Take that dragon. How exactly does that breath weapon work? Do you swallow first? Do you contract your chest? How do you control the stuff coming out? Don’t say you’re immune to it because I can argue that easily. Spit out of your mouth and you’re fine. Ever cough some spit up into the back of your nose? Pleasant? Now imagine you’re a human mage in a brand new red dragon suit, and that spit is now burning fire.

The sheer idiocy connected to the polymorph spell gives me fits. You’re smarter, you’re dumber, you’re this, you’re that … but no one takes any effort to consider the simple limitation of needing practice. Which limits automatically how many creatures you can meaningfully transform into. It’s less a smorgasbord and more a mess of strange dishes that might give you terrible heartburn or worse. Approach the problem cautiously.

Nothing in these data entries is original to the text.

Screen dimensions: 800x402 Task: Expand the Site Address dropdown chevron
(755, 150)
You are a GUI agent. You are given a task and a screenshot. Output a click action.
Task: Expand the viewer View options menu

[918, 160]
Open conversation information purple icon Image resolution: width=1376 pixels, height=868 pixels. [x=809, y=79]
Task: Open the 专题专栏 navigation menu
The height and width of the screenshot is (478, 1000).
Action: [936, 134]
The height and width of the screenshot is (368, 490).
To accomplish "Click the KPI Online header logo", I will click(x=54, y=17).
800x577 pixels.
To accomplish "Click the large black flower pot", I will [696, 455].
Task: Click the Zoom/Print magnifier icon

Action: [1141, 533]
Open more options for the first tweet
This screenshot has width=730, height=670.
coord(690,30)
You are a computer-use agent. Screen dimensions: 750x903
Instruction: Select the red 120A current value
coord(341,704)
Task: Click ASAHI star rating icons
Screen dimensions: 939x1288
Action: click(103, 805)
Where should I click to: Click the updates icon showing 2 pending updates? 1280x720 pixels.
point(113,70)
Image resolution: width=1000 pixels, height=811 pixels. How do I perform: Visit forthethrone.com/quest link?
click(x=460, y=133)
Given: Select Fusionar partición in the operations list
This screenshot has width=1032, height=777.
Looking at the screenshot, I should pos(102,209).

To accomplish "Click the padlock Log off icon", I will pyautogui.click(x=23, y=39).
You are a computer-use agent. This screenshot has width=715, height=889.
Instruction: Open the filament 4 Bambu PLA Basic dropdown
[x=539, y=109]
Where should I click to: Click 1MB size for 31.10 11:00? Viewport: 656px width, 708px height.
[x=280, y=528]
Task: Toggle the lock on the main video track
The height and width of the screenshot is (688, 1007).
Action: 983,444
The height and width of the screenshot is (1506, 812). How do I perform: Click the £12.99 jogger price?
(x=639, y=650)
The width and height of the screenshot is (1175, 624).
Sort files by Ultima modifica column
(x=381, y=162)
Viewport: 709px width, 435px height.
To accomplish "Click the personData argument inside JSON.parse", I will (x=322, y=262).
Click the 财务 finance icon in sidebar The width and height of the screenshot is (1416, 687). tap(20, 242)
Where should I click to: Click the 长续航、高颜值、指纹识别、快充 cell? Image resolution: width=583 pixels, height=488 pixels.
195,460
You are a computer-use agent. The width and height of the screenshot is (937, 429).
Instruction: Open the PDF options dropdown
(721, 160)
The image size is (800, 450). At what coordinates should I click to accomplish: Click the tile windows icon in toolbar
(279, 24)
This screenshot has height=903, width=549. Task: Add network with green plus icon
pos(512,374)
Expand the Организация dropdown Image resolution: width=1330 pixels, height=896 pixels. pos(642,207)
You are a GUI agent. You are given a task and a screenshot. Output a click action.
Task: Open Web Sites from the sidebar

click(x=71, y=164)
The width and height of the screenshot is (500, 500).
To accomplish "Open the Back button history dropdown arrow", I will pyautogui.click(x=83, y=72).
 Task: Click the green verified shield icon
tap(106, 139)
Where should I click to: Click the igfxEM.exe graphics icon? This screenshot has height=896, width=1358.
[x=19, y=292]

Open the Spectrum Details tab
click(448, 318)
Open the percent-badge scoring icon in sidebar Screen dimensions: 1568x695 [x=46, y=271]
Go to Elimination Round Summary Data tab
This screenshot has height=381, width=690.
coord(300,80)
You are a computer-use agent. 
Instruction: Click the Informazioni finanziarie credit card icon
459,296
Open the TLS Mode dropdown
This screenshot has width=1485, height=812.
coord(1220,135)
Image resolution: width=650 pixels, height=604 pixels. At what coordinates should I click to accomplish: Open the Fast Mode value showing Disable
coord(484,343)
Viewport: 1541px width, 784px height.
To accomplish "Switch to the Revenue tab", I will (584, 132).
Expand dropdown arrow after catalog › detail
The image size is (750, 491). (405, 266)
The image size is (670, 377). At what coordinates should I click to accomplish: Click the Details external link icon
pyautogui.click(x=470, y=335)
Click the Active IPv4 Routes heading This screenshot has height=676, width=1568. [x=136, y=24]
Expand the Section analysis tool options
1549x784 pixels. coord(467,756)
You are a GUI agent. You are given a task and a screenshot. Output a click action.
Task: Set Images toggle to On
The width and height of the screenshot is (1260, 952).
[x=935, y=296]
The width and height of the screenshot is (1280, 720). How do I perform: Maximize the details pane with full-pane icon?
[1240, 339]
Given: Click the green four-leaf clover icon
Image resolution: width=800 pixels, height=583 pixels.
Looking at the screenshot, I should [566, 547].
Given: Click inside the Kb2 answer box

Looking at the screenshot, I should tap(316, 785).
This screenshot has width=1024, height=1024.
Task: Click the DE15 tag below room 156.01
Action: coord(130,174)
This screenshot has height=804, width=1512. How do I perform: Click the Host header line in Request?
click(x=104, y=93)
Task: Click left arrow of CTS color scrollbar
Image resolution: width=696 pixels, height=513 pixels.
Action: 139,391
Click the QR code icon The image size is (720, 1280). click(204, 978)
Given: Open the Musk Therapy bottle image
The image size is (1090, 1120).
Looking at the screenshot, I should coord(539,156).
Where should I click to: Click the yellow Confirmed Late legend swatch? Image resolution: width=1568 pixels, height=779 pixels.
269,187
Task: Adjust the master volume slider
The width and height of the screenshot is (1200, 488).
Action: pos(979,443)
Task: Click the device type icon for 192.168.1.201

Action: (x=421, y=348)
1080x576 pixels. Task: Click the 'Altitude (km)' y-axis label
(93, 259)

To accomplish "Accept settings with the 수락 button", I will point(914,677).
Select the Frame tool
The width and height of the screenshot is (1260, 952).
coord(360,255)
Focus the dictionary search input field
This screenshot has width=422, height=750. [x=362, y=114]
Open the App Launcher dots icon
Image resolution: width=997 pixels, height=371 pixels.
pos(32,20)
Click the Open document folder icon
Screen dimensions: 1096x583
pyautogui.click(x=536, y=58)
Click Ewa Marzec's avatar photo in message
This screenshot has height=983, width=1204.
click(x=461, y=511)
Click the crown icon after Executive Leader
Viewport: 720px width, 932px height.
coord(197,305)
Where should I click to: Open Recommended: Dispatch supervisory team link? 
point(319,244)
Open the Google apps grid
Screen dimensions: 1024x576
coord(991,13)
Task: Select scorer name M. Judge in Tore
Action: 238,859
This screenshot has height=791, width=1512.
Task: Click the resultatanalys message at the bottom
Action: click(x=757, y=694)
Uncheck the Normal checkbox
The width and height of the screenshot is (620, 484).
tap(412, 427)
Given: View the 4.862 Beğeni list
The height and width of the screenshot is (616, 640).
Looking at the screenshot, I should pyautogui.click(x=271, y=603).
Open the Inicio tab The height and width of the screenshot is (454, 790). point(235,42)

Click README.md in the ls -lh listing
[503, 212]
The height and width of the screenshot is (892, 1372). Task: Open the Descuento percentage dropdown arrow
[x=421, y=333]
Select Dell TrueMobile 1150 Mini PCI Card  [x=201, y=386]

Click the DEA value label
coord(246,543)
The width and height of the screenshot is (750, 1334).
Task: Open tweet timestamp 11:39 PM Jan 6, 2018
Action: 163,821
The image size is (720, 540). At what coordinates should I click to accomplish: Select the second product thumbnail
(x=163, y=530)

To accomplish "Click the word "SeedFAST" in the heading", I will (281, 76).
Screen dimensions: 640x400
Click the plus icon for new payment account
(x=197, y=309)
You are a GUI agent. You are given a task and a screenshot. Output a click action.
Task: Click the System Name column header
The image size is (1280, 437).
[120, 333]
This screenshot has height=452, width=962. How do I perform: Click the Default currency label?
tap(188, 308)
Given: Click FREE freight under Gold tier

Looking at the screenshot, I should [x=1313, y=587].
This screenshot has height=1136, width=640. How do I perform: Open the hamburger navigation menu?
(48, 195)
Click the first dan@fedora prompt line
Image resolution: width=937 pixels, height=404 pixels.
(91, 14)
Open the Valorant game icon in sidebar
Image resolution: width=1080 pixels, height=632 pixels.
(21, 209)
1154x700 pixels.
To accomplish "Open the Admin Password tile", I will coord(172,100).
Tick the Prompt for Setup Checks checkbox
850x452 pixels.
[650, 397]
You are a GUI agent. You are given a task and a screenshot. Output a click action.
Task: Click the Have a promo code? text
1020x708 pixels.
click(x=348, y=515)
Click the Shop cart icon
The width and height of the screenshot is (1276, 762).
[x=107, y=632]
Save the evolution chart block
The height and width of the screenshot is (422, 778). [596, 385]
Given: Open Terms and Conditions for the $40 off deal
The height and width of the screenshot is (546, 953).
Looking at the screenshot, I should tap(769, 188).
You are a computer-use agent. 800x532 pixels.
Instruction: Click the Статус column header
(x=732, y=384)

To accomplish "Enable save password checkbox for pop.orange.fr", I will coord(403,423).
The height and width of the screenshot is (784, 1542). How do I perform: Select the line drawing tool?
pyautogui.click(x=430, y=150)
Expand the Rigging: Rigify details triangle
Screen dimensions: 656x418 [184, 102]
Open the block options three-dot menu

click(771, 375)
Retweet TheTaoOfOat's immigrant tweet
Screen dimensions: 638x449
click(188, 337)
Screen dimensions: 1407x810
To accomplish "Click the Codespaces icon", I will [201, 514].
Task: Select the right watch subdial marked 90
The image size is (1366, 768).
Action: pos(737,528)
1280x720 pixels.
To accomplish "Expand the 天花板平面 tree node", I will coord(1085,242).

Very well, how many attacks do you get as a tiger? As a 7th level mage, you usually get one. But I’m willing to bend some on the fan service and let you accumulate to three attacks. Not the first time you’re a tiger, no; but perhaps there’s a simple side experience accumulation you can gain with each form of creature. As you cause damage or sustain damage in a particular form, you gain the same experience as always … but the experience you gain specifically as a tiger is mirrored into the tiger column. The same with the dragon column or the black pudding column or whatever. You need 400 x.p. to figure out how to manage a claw-bite combination and 800 x.p. to manage a claw-claw-bite. Then 1,200 to manage the raking skill. There. You’re a tiger. Your THACO is still that of a 7th level mage, and you’re still -5 to your attacks because you’re an unproficient mage, but you can’t have everything.

Still, if you really like being a tiger, you can build up. You can get that proficiency and reach 11th level for a tiger-comparable combat table and start to feel, you know, like being a tiger in a fight is fun.

But can you be everything?  Not effectively. It is, after all, just a 4th level spell. It’s not wish.

4 comments:

  1. Brilliant.

    That's the angle I was looking for. You can pick nearly any form, even ones you've never seen before (but at least you've heard about them). That's the magic at work. But skill? No, that takes experience, and we can make associations between what you know and what you need to know.

    And we can make it a game within a game.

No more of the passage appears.